Uns meses depois, senti-me muito mal, com vómitos, diarreia, febre, até a água vomitava. Telefonei para o hospital em Lisboa onde tinha sido transplantada e onde deveria ser sempre tratada, segundo o protocolo, mas disseram-me que não era nenhum ET, e que fosse ao Hospital de cá. Passadas umas horas na urgência, e mais outras tantas lá dentro a ver os médicos passarem por mim nas calmas, fui chamada. Eu – sou transplantada renal, sinto-me muito maldisposta, vómitos, diarreia, febre e disse que comi qualquer coisa que não me lembro, ele – Então encheste a pança! ( a tratar-me por tu ) e passa-me uma receita para os vómitos e a diarreia.
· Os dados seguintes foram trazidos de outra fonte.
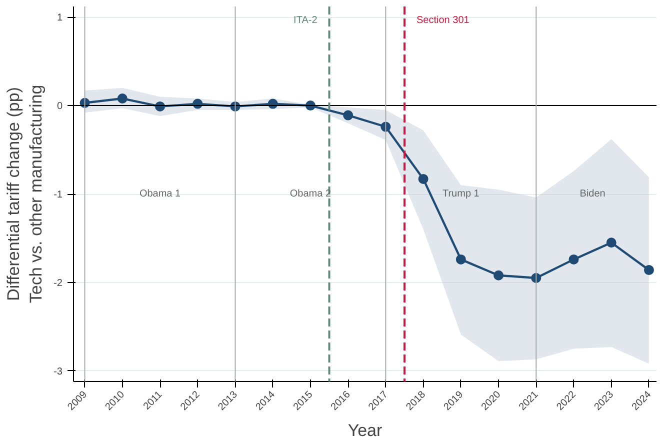 This screenshot has width=660, height=443. What do you see at coordinates (58, 284) in the screenshot?
I see `y-tick-label: -2` at bounding box center [58, 284].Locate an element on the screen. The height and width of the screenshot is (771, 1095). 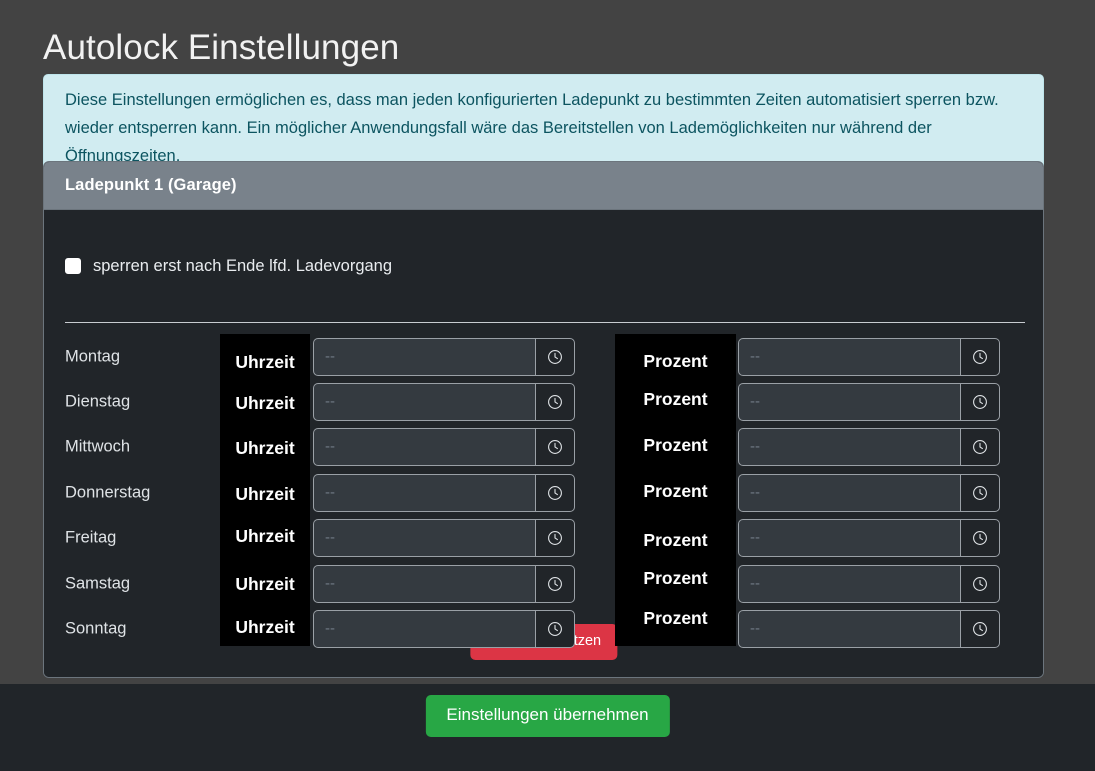
card-header-title: Ladepunkt 1 (Garage) is located at coordinates (151, 185).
Voltei para casa e telefonei de novo para Lisboa, e agora, era de madrugada, disseram-me para ir urgentemente. Não fui recebida com simpatia, e na cama, sempre a tremer de febre, a enfermeira, impaciente, que não estava frio nem precisava de estar assim enervada. Diagnóstico: pielonefrite, infeção renal grave. Passei muito tempo internada e ia perdendo o rim. À noite, a minha companheira da cama ao lado, enfermeira ou ex-enfermeira, começou a tocar a campainha, nada, depois chamou, chamou, gritou, e eu também. Ouviam-se vozes, e nada. Então eu, com o suporte de soro atrás e bastante dificuldade em sair da cama, fui até ao corredor. Quando veio finalmente o médico, parece que tinha sido um problema grave de coração, levaram-na, não sei para onde.

No prédio eram só casais novos, com e sem filhos. Eu estava muito inchada dos corticoides, tinha mais 20 kg, estava irreconhecível. Fui obrigada a comprar roupa nova e larga, parecia que estava grávida, porque o rim é implantado na barriga e a medicação concentra gordura e agua no abdómen, pescoço, costas, cara e pernas. Após vários anos, as relações de vizinhança, eram mínimas, ainda que cordiais, fora um ou outro incidente. Quando, os corticoides, por fim, me foram retirados, fui voltando ao que era, emagrecendo quase 20 kg. Posso conjeturar o que a vizinhança poderia ter pensado, pois praticamente ninguém sabia que eu era transplantada : que estava grávida e ups… desapareceu a barriga, estranho, ou que fiz uma bruta dieta, etc.

Assim como hoje, não sabem que faço hemodiálise.

Tenho saudades da Ajuda, onde apesar da casa “amaldiçoada”, havia convivência e entreajuda.